Partenariats et initiatives

La WD2026 a également donné lieu au lancement d’un ensemble d’initiatives créant des ponts entre des secteurs qui se rencontrent rarement dans le cadre d’une même conférence, reliant l’égalité de genre à la réforme des finances publiques, à la justice climatique, aux droits des peuples autochtones, aux systèmes de santé et à la résistance aux discours anti-droits. Parmi les principaux lancements :

  • La Charte pour des systèmes de santé féministes, lancée par la campagne PUSH, Women Deliver et leurs partenaires, a relié la réforme des systèmes de santé à un agenda plus large axé sur les droits et la redevabilité. Elle a été présentée comme le prolongement dans le domaine de la santé de la Déclaration de Melbourne.

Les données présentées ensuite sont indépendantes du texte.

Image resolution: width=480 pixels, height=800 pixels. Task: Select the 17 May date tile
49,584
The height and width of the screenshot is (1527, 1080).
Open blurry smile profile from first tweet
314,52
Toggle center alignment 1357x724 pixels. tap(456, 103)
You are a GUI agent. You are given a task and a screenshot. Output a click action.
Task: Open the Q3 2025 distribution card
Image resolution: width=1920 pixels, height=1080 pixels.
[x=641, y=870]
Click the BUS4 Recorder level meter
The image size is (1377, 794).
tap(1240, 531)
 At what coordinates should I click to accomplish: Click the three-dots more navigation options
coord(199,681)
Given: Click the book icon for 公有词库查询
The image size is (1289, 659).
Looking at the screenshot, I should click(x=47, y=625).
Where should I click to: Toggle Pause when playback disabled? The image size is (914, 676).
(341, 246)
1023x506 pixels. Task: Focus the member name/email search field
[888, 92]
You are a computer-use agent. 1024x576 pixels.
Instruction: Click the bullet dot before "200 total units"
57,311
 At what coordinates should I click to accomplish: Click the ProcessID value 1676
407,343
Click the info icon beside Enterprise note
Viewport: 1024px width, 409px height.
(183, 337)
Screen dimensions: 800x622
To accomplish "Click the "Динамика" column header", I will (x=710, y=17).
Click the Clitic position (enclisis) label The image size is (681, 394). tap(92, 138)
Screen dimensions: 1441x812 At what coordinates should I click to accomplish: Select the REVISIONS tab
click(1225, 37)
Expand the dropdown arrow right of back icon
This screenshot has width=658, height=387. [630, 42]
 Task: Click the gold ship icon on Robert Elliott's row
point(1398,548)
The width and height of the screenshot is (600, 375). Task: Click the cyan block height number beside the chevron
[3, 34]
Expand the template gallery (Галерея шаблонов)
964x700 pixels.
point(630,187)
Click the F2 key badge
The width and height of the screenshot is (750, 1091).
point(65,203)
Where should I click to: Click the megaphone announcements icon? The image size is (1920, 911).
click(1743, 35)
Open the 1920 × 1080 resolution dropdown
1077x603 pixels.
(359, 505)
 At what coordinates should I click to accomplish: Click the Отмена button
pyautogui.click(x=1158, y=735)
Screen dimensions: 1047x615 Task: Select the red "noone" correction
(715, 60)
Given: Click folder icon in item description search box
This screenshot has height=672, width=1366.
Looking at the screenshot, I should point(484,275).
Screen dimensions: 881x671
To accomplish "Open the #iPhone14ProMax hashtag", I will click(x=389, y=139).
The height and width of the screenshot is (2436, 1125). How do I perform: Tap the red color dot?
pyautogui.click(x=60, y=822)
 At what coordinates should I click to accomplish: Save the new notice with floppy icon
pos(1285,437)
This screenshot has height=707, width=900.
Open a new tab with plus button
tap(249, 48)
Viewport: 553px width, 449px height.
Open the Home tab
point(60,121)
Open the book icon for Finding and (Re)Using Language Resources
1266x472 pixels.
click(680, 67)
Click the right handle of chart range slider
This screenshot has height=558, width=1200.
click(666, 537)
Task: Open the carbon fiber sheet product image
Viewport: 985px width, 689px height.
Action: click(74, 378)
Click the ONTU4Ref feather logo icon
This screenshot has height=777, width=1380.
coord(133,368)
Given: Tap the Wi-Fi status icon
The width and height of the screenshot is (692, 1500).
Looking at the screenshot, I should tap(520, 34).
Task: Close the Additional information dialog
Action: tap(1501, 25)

  • La Déclaration des femmes autochtones et des Premières Nations, lancée lors de la WD2026, a envoyé un message fort en faveur de la souveraineté et de la transformation, revendiquant une place à la table des décisions et rejetant une inclusion dans des systèmes préjudiciables qui ne s’accompagne pas de changements structurels.
  • Le Manifeste pour les droits des adolescentes, co-élaboré par Girls Deliver et des jeunes partenaires, a lancé un appel puissant à passer d’une inclusion symbolique à une participation significative et à une véritable redevabilité.
  • The Adolescent Girls Era (L’Ère des adolescentes), une campagne mondiale lancée par 47 organisations pour demander des comptes aux gouvernements, faire progresser les normes relatives aux droits des filles, accroître les financements en leur faveur et en faveur de leurs allié·e·s, et garantir leur rôle de leadership dans les espaces décisionnels.
  • The Prysm Initiative, lancée publiquement sous la forme d’une nouvelle plateforme reliant des philanthropes à très haut patrimoine à des possibilités de financement à fort impact dans le domaine de la santé reproductive, avec le soutien des fondations Packard, Gates et Hewlett.
  • PREVENT, une coalition mondiale visant à prévenir les violences basées sur le genre facilitées par la technologie, lancée avec Lotus Flower et ses partenaires.
  • Le Dialogue mondial du PNUD sur les finances publiques et la fiscalité pour l’égalité des genres, qui a marqué l’élargissement d’une alliance multipartite, avec des plans d’action élaborés dans 28 pays et l’ambition d’étendre cette initiative à 40 pays.